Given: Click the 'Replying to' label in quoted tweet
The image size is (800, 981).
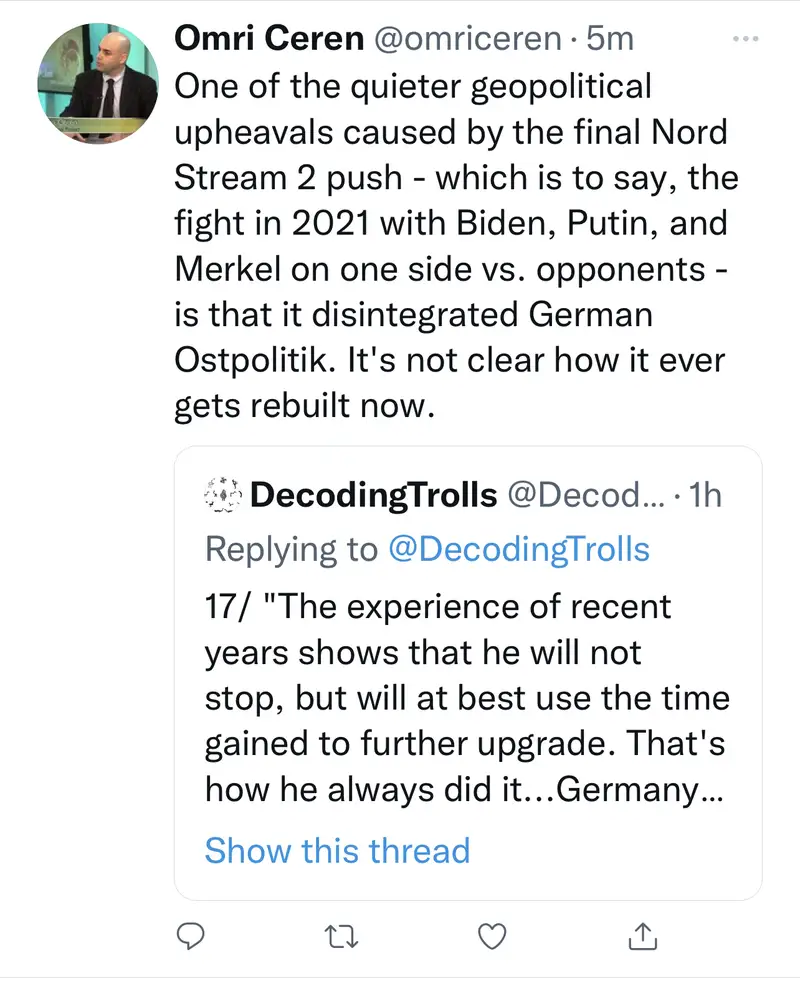Looking at the screenshot, I should coord(290,548).
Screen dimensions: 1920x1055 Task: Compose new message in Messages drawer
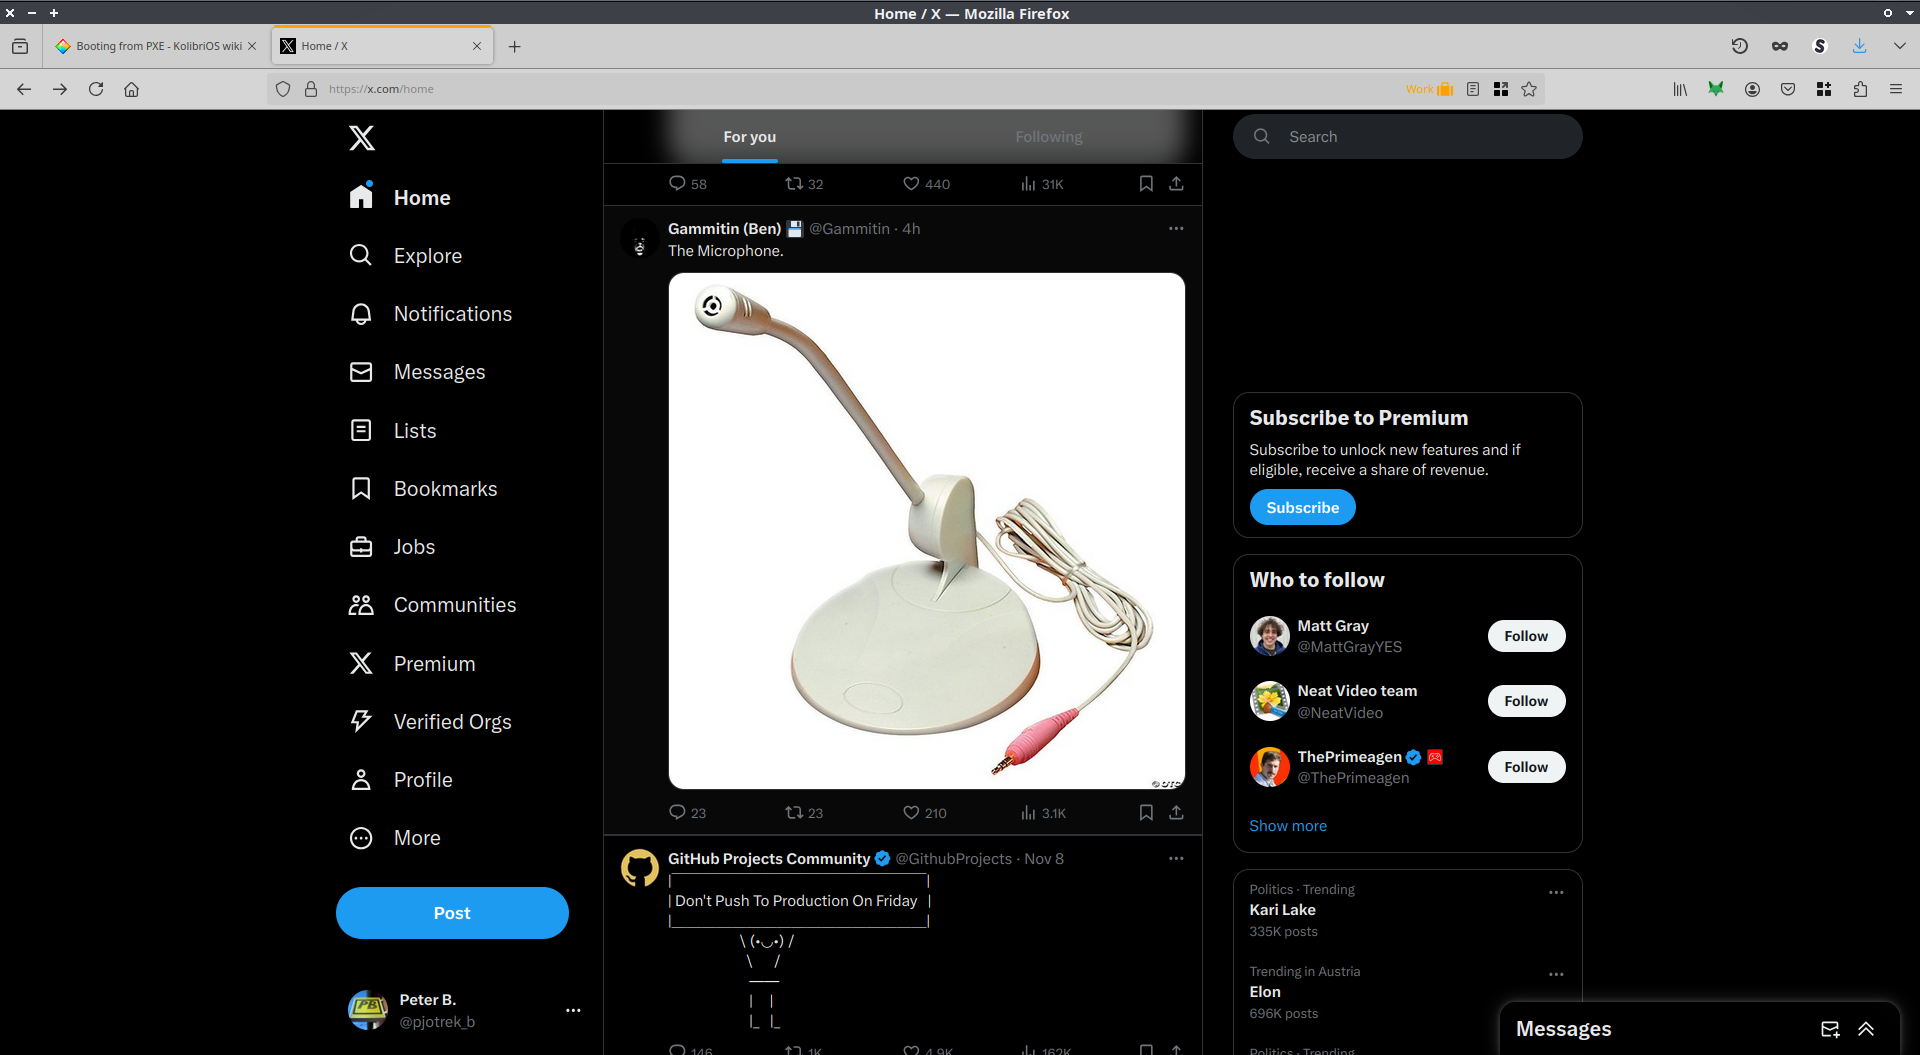click(x=1830, y=1029)
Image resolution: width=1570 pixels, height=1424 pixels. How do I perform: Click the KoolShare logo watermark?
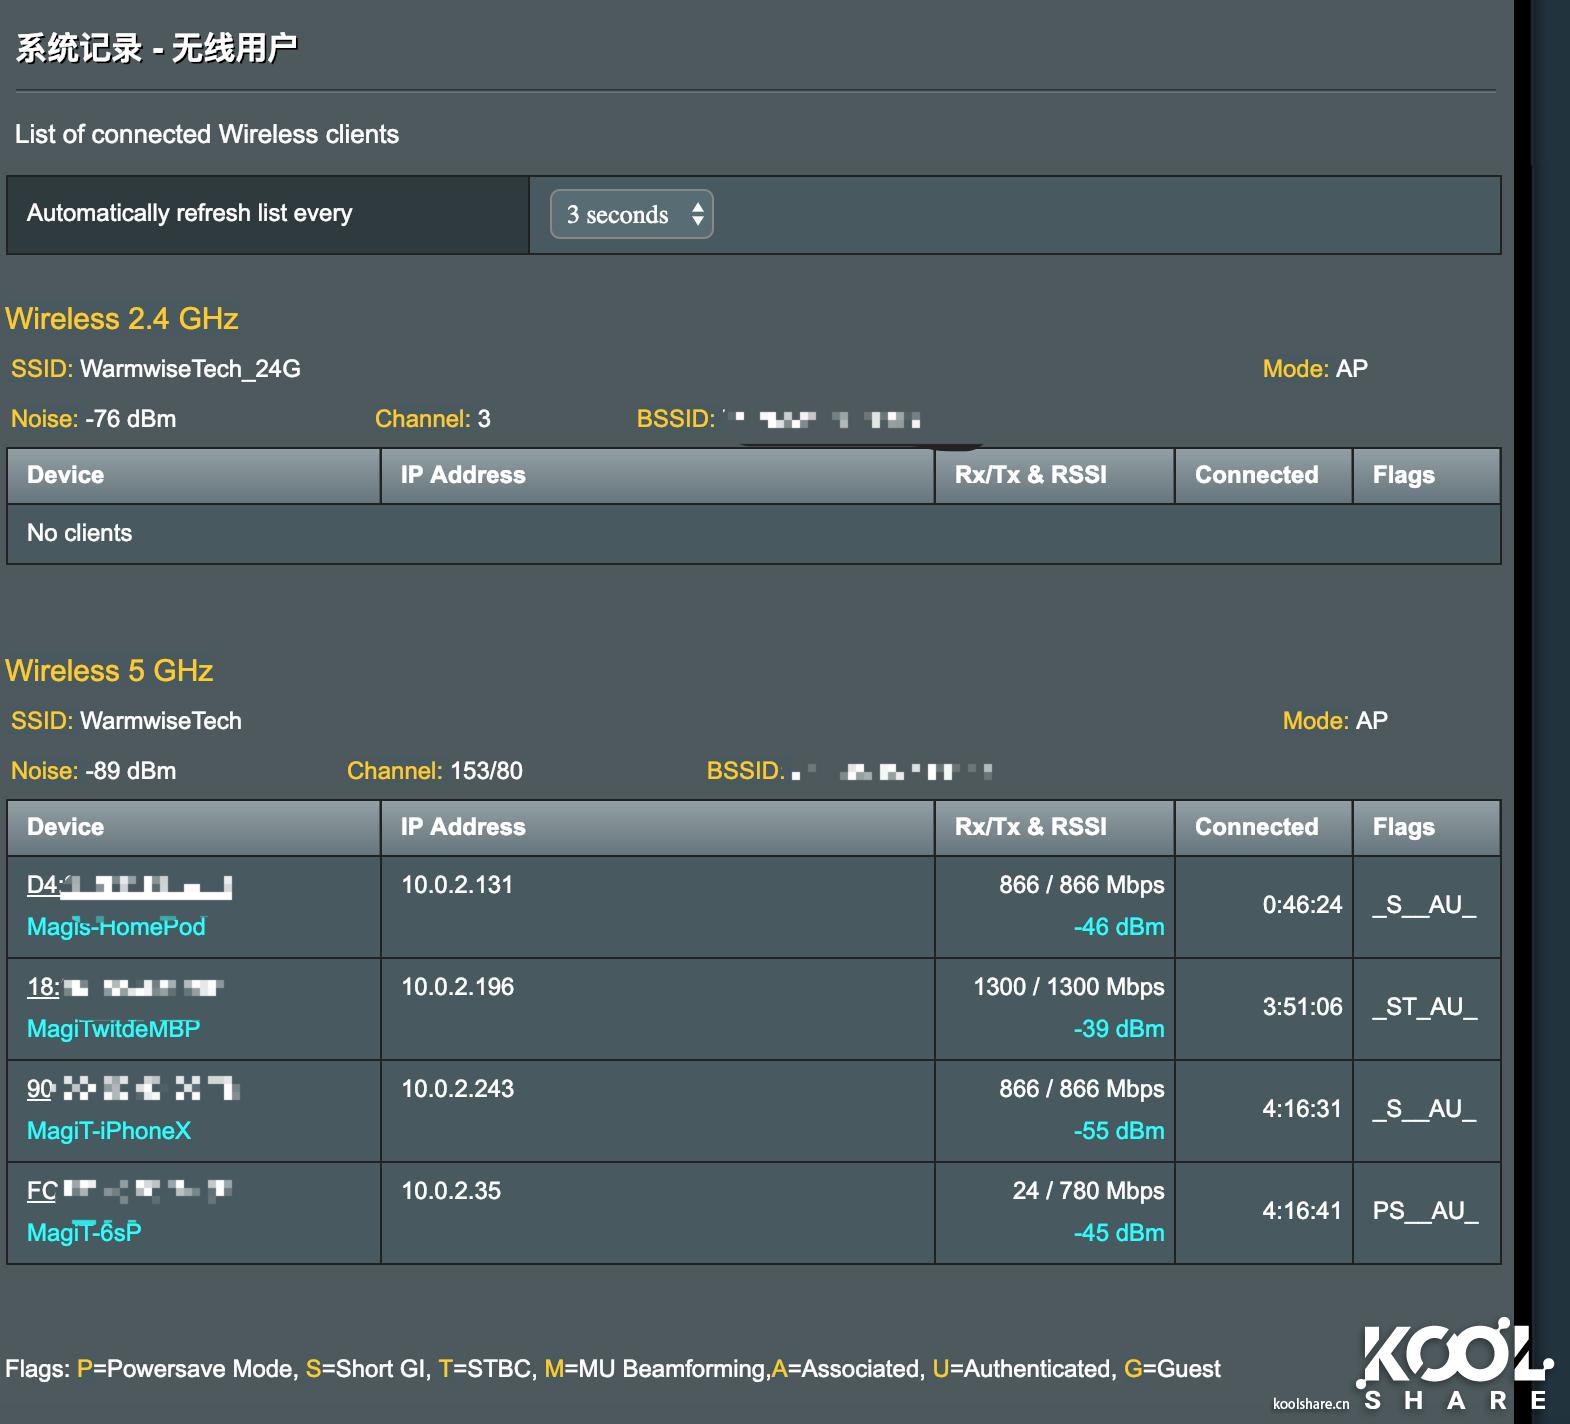click(x=1453, y=1365)
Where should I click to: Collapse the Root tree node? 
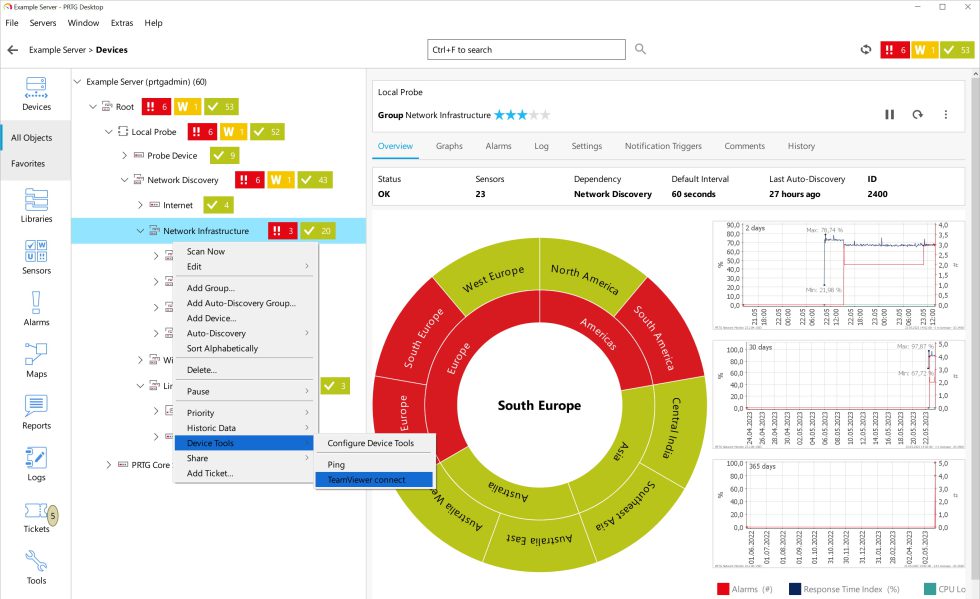click(x=93, y=106)
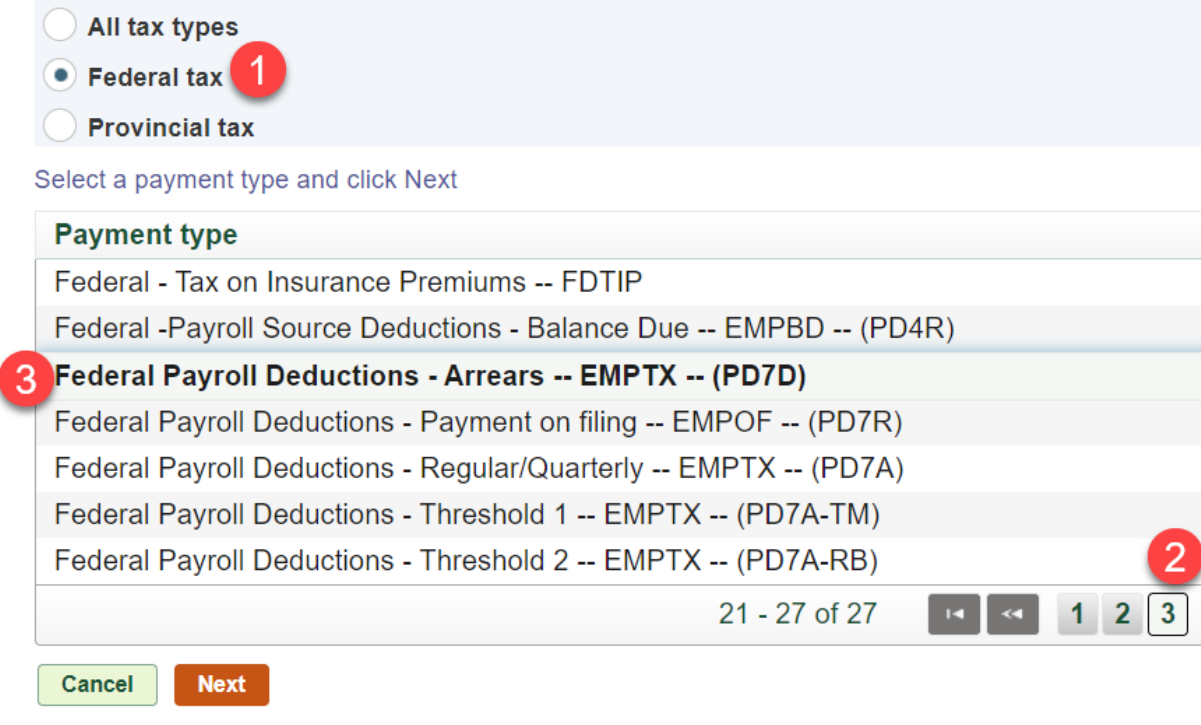Select Payroll Source Deductions Balance Due row
1201x725 pixels.
tap(618, 329)
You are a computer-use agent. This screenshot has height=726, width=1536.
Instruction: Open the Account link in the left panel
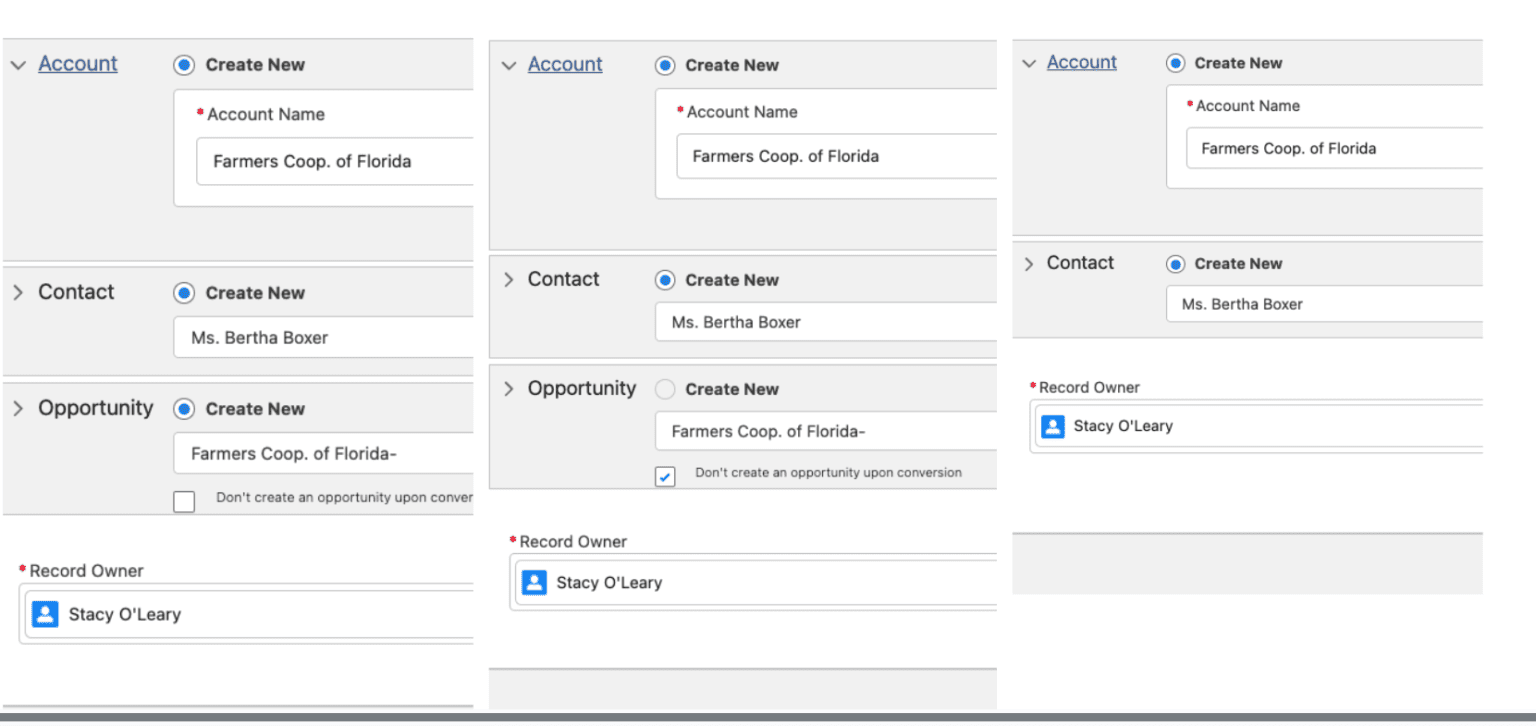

------------------------

- [Work instruction]
Starting at the line where "You are a computer-use" appears, restate every line through the end of the records above exactly, but omit the pictures.

- [Task result]
You are a computer-use agent. This screenshot has height=726, width=1536.
Instruction: Open the Account link in the left panel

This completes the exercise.